Man muss dafür gar nicht die Idee einer Gegenöffentlichkeit mobilisieren, die das „Kursbuch“ in seinen Anfängen propagierte. Denn das alles beherrschende Zentrum, das Abweichungen definieren würde, hat sich verflüchtigt. Im Bewusstsein, dass die Welt, die das „Kursbuch“ hervorbrachte, ein für allemal untergegangen ist, zielt Nassehi vielmehr auf eine diffuse Mitte, die zwar alles weiß, aber „nichts Hegemoniales mehr hat. All die eindeutigen, ihrer selbst gewissen Expertisen in Politik und Ökonomie machen sich doch nur deshalb nicht lächerlich, weil der größte Segen dieser Gesellschaft das schnelle Vergessen ist. Dieselben, die vor 2008 erklärten, es könne keine Krise kommen, erklären nun, wie es zur Krise kommen musste. Das exakt zu erklären, ist subversiv.“

Nassehis magisches Wort lautet „Rekombinationskompetenz“. Sie soll die im eigenen Saft schmorenden Partialwelten von Politik, Kultur, Wissenschaft und Wirtschaft zusammenführen: „Es geht um Problemlösungen, nicht um ihre Simulation in Weltanschauungsdebatten.“ Doch bezeichnen links und rechts allen „What’s left“-Debatten der vergangenen 30 Jahre zum Trotz nicht immer noch unterschiedliche Wahrnehmungen von Welt, unterschiedliche Lösungen, ja unterschiedliche Empfindungen, was überhaupt als Problem zu definieren wäre? Siller geht die Verabschiedung der Begriffe mit Recht zu schnell. Der 1970 geborene Jurist, lange mit den Grünen assoziiert und heute Geschäftsführer des Exzellenzclusters „Normative Ordnungen“ an der Frankfurter Goethe- Universität, versteht „Polar“ jedenfalls als dezidiert linke Zeitschrift. „Links im Sinne eines Zugewinns an Gerechtigkeit, Selbstbestimmung und Demokratie.“ Jeder einzelne dieser Begriffe mag als Hülse dienen können, aber Sillers Anliegen ist es gerade, ihnen in postdemokratischen Zeiten ihre Sinnhaftigkeit zurückzuerstatten.
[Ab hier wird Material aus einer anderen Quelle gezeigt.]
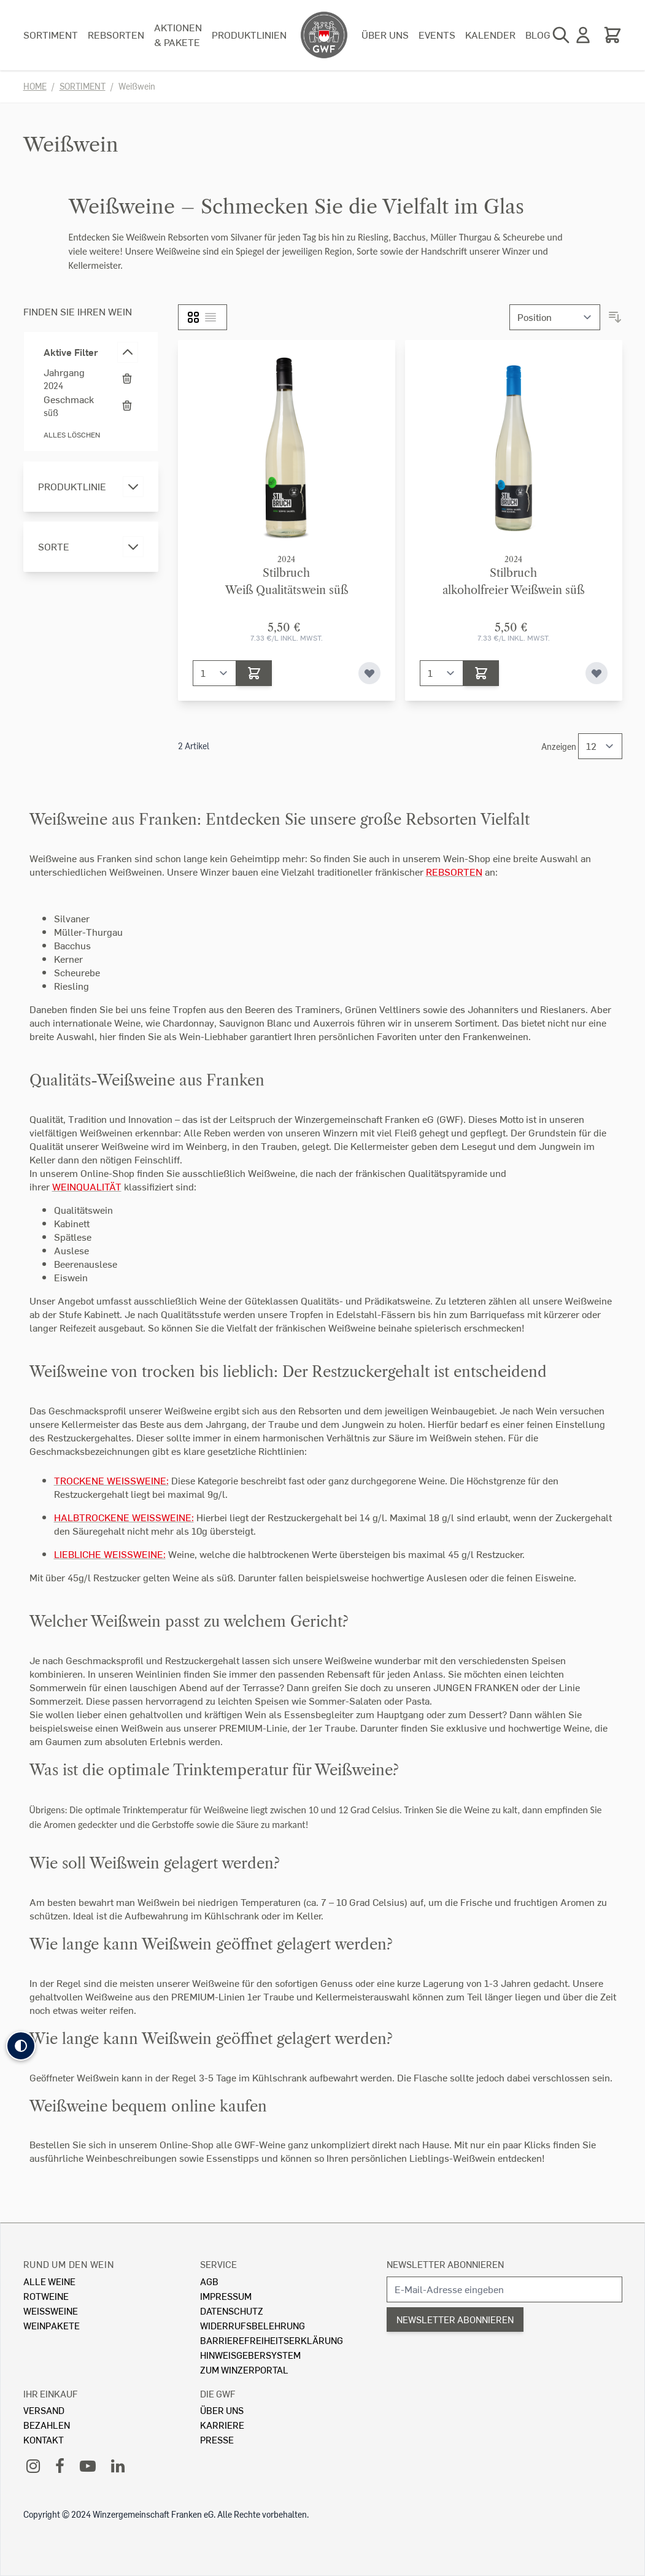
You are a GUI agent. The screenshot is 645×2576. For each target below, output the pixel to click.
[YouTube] (88, 2465)
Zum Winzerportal (244, 2369)
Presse (217, 2439)
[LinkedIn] (118, 2465)
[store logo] (324, 35)
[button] (21, 2046)
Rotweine (46, 2295)
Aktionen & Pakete (178, 34)
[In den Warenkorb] (254, 673)
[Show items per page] (600, 746)
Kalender (490, 35)
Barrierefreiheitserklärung (271, 2340)
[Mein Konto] (583, 35)
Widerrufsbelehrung (252, 2325)
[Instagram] (33, 2465)
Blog (537, 35)
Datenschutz (231, 2310)
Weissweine (50, 2310)
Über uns (385, 35)
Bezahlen (46, 2424)
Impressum (226, 2295)
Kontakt (43, 2439)
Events (437, 35)
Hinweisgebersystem (250, 2354)
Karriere (222, 2424)
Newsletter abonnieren (445, 2264)
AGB (209, 2281)
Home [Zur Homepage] (35, 86)
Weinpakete (51, 2325)
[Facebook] (60, 2465)
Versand (43, 2410)
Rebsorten (116, 35)
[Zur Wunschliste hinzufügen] (369, 673)
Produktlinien (249, 35)
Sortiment (50, 35)
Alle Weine (49, 2281)
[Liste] (210, 317)
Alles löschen (72, 435)
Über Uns (222, 2410)
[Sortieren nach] (554, 317)
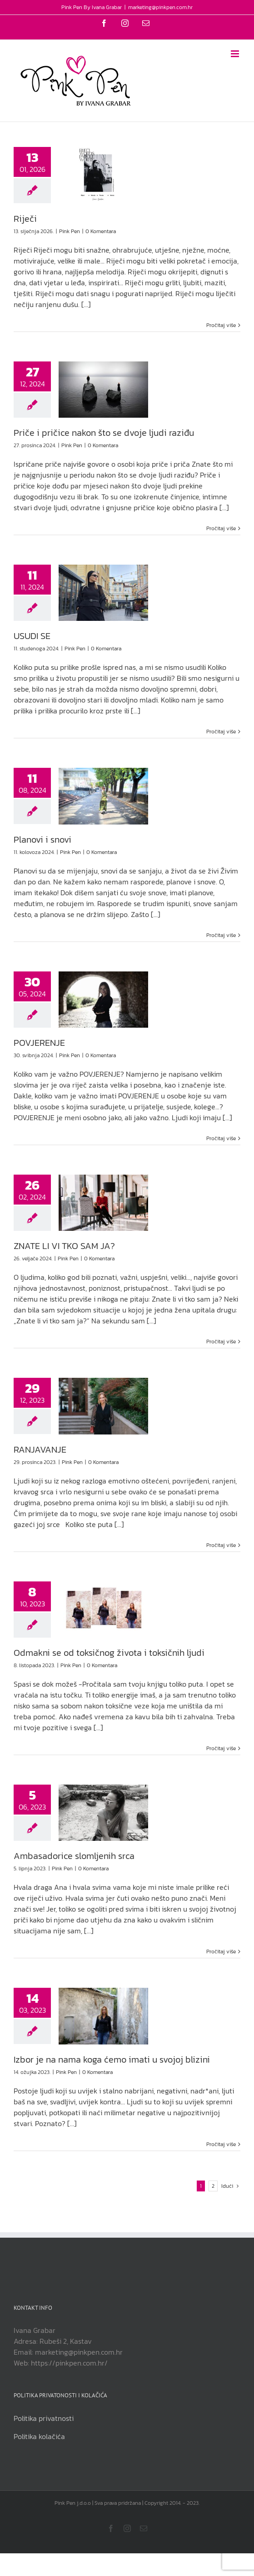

Dabei wird sich, so Siller, auch die „gehobene Mittelschicht“, der er sich selbst und die „Polar“- Leser wohl oder übel zurechnet, in Frage stellen müssen. „Sie ist Teil des Problems geworden“, sagt er. „Sie verteidigt ihre Besitzstände und zieht Stacheldraht um ihre Häuser. Wie eine linke, solidarische, von unten durchlässige Mitte aussehen könnte, ist eine interessante Frage: Wie denkt man die Interessen derer mit, die das Blatt weder lesen noch darin schreiben? Journalismus sollte seiner Klientel, ähnlich wie Parteien, ruhig etwas zumuten.“

Die Zumutung liegt vielleicht schon im Ton. Nassehi hat die etablierten, mittel bis gut gebildeten 30- bis 55-Jährigen im Auge, „die sich nicht mehr an die Debatten der 70er und 80er Jahre erinnern und an die Ästhetik der schnellen, klaren, ökonomisierten Lösungen glauben. Die muss man erreichen und ihnen andere Sprech- und Denkweisen nahe bringen.“

Die großen Tageszeitungen können das nur bedingt leisten. Sie stehen im Dienst der aktuellen Information und haben inzestuöse Reflexe und Rituale entwickelt, die sie zum sofortigen Schlagabtausch verurteilen. Siller mag monieren, dass ihr politisches Feuilleton in weiten Teilen „unglaublich ausgewogen und unpositioniert“ oder aber „provokativ, kurzlebig und beliebig“ sei. Doch im Ganzen muss man wohl feststellen: Es herrscht vor allem Aufgabenteilung – nicht zuletzt bei den möglichen Textlängen. Im Feuilleton, sagt Jan-Frederik Bandel, der 1977 geborene Mitherausgeber von „Kultur & Gespenster“, seien 12 000 Zeichen das Höchste der Gefühle. „Da werden wir gerade erst warm“ – wobei die Geduld des „Merkur“ bei 40 000 Zeichen auch ein Ende findet.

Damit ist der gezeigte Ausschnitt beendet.